October 30, 1994|Sissela Bok | Sissela Bok is the author of "Lying: Moral Choice in Public & Private Life" (Random House)

CAMBRIDGE, MASS. — Election campaigns across the country are focusing, as never before, on lying. As voters confront the volleys of accusations and counteraccusations about fraud, broken promises and outright lies, many are tempted to throw up their hands. With trust in politics and politicians at an all-time low, and much vile campaign rhetoric eroding what little trust is left, it is easy for voters to conclude that all candidates are equally untrustworthy, that no distinctions can be made with respect to lying in politics and that the best thing to do may well be to follow the bumper-sticker advice: "Don't vote. It only encourages them."

The Virginia Senate race between Charles S. Robb and Oliver L. North casts the voters' bewilderment into sharp relief. Most know of the congressional and judicial record of North's lying during the Iran-Contra scandal, and most are familiar with allegations that Robb lied about his relationship with a former Miss Virginia and about attending parties where drugs were used.

After being pummeled by conflicting TV ads, many voters have decided both men are equally untrustworthy--and equally unsuited for public office. In one poll, asking voters if they could trust either North or Robb to tell the truth, virtually the same percentage, about 58%, said they doubted either would tell the truth.

It is natural that a campaign where lying is daily imputed to each candidate should end generating such levels of distrust. Distrust of politicians is no different from distrust of anyone else: It stems from the suspicion that their word cannot be trusted--that they will lie and break their promises as long as they think they can get away with it.

Suspicions about lying turn out to be central to everything else that candidates propose. Once their word is in doubt, none of their campaign promises--about taxes, health care, crime, or any other issue--can be taken at face value.

But however dismayed voters may be, they should not rush to conclude that no distinctions can be drawn between candidates with respect to their capacity to tell the truth. Instead, voters need to take certain questions into account: Is there a difference between lies that have been proved and lies that are only suspected?
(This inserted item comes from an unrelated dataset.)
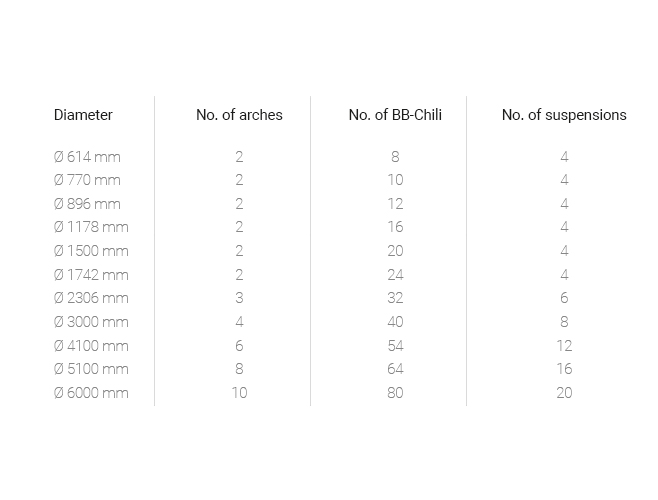Select the Ø 6000 mm diameter cell

tap(91, 393)
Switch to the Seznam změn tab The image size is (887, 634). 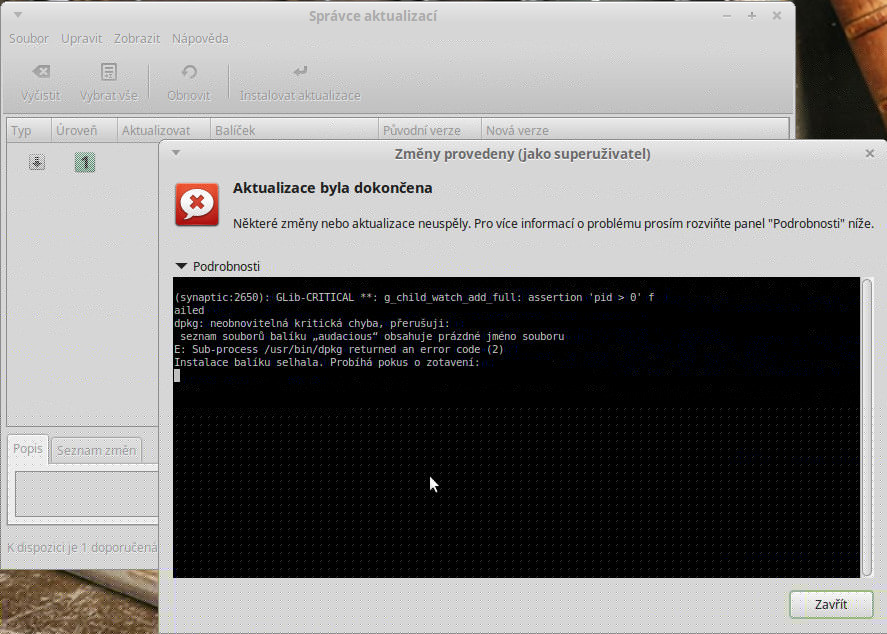(x=96, y=451)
Does it matter if what is at issue is a single lie or a great many? Should deceit about a candidate's private life be thought as serious a handicap as deceit about conduct in public office? And are lies told under oath to cover up for violations of the law especially egregious?

These questions should be debated for they have clear answers that matter for purposes of voting.
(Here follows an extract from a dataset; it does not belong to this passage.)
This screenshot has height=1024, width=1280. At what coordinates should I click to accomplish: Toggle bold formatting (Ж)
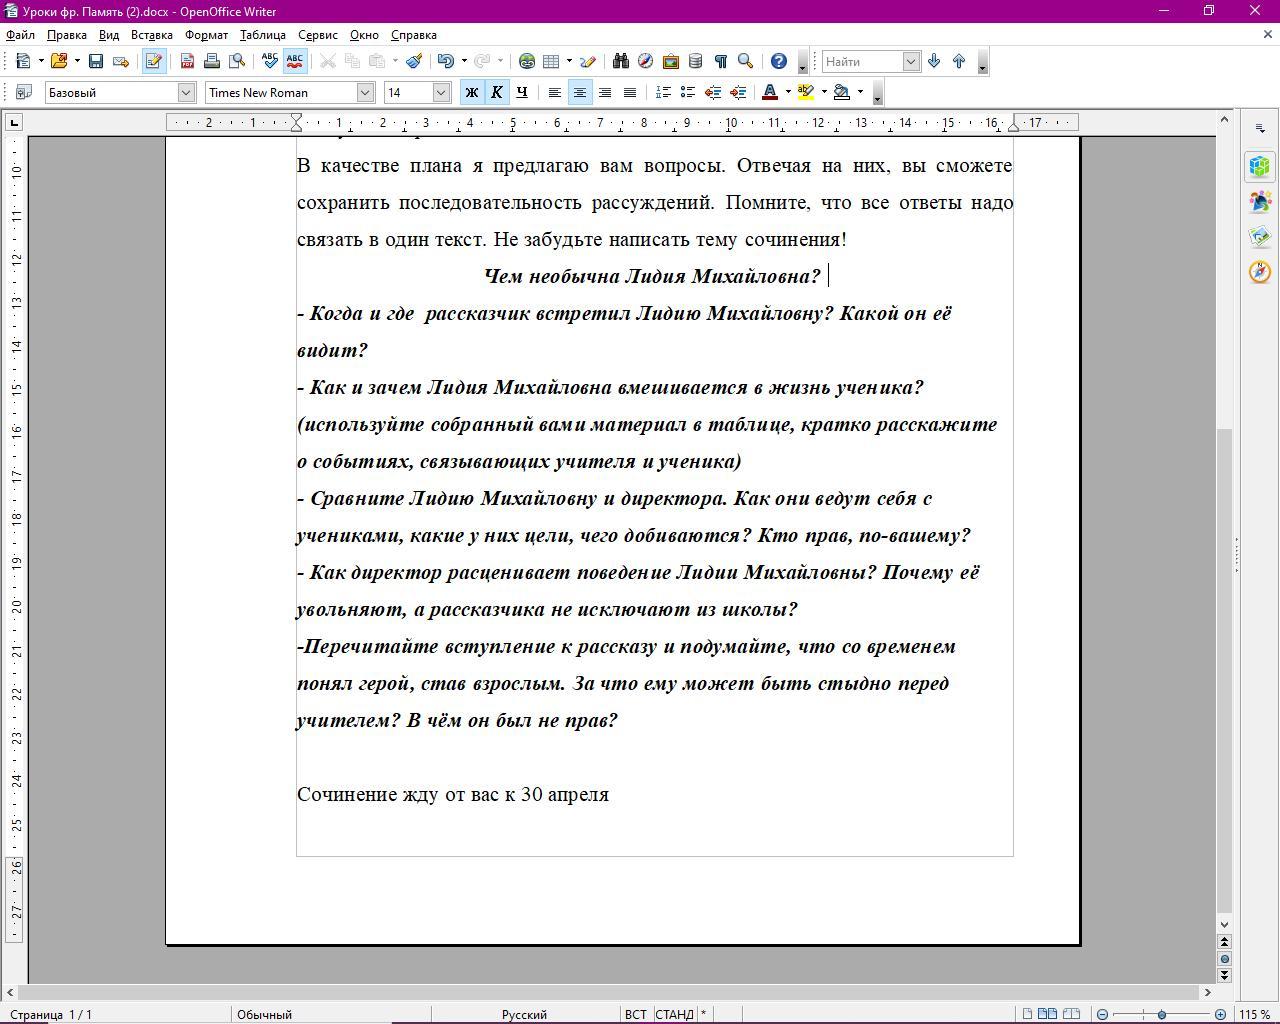471,92
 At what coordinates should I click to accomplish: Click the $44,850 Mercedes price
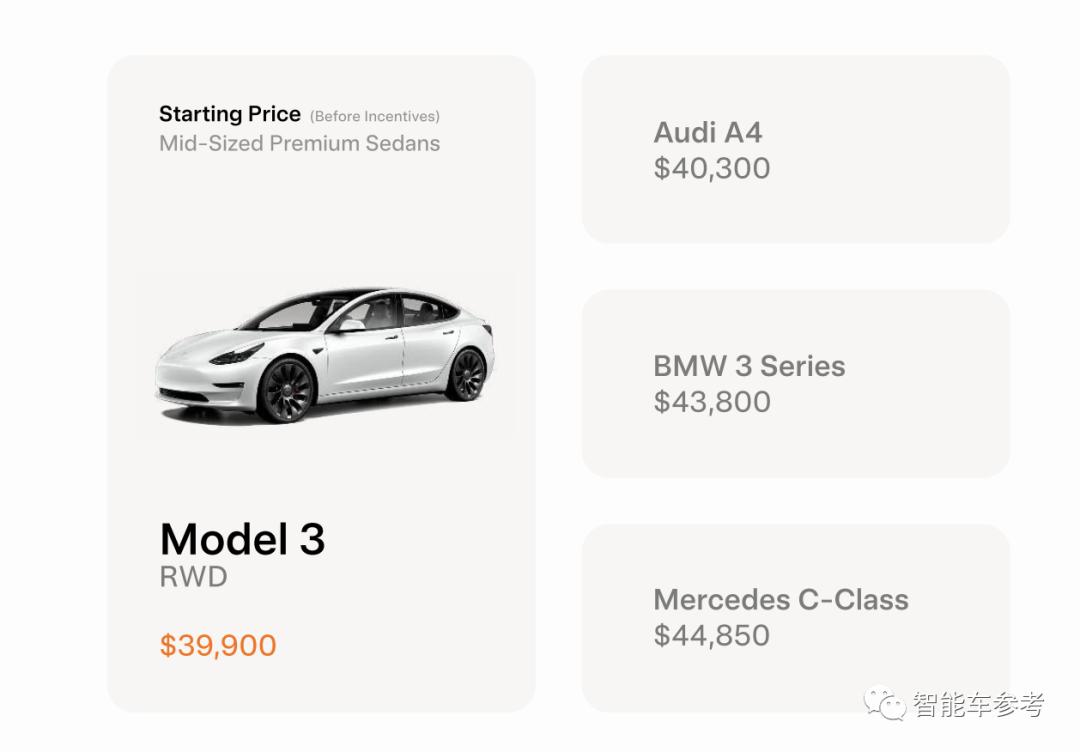coord(711,636)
A moment's reflection shows the absurdity of imagining that all candidates for public office are equally duplicitous and thus equally untrustworthy. While it is not always easy to resolve all questions to do with lying, some are too fundamental to the democratic process to be ignored.

Clearly, voters ought to weigh differently allegations that have and have not been proved. It is important to be careful in a climate in which the national media increasingly disseminate innuendo and unfounded rumors, and in which some political consultants encourage candidates to make exaggerated or completely unfounded accusations on the grounds that the election will be over before voters will learn all the facts.

An important distinction can be drawn, too, concerning the degree to which deceit has been shown to be a candidate's practice rather than a temporary lapse. Voters need only consider their own lives to acknowledge that everyone can make mistakes when it comes to truthfulness. They may be unsure about what is and is not a lie, and doubt that minor white lies matter much. They may feel caught by surprise in a situation where a lie seems unavoidable or be swayed by poorly understood temptations and a failure to think ahead.

But it is another matter altogether to make the deliberate choice to be someone who deals with others through deceit; even more so when doing so involves numerous dealings with a great many persons over a long period of time.

What about the significance of the sheer amount of deceit in which a candidate has engaged in the past? From the point of view of voters, any deception in public office undermines trust. When public representatives or Administration officials arrogate to themselves the right to lie, they take power from the public that would not have been given up voluntarily.

And deceit in campaigning cuts at the roots of what we mean by democracy and by its being founded on the consent of the governed. But when the deceit by public officials reaches proportions such as those that have come to light in the Watergate or the Iran-Contra scandals, there is reason for special caution on the part of voters. The resulting damage to public trust and to democratic institutions is deeper still and more lasting. So is the damage to the nation's reputation internationally.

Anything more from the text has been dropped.